Será capullo. No me va a dejar andar. Tiene narices, lo que menos le gustaba de este mundillo, la carrera, ahora resulta que se le da de miedo. Y, extenuado,  atravesé la meta con su ayuda, convencido de que, a pesar de todo, sigues haciendo tus duatlones.
Me fui a la carpa, sector donde me siento más cómodo, e hice una demostración de mi depurada técnica de avituallamiento. Caldos con la izquierda (2 vasos); plátano, galleta de chocolate, Powerade y botellín de agua con la derecha; en la entrepierna los guantes, la gorra y el dorsal; y en la boca la licencia mientras masticaba dos magdalenas y hablaba con un juez de un modo más o menos entendible, y guiñaba un ojo a Rubén que hizo segundo.
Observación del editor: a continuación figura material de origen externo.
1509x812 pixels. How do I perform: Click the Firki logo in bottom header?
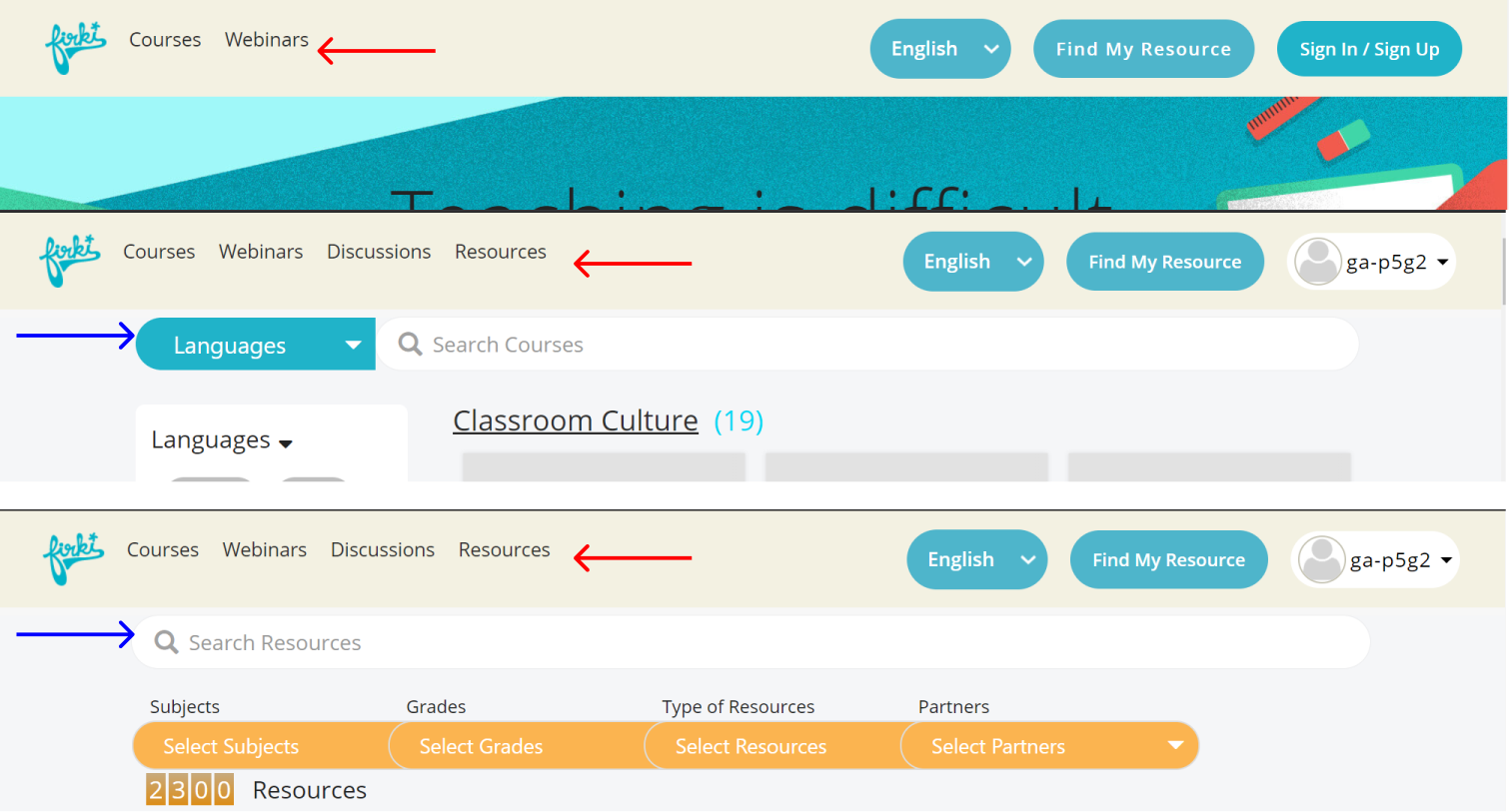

Al final conseguimos nuestro objetivo,  subir al cajón. Segundos por equipos de Castilla y León. Arriba, en  el podio, buscando a Kaly entre el público para que subiera con todos, con el trofeo en la mano me vinieron a la cabeza de nuevo esas palabras: “-Qué nadie te diga que no puedes ser una princesa”.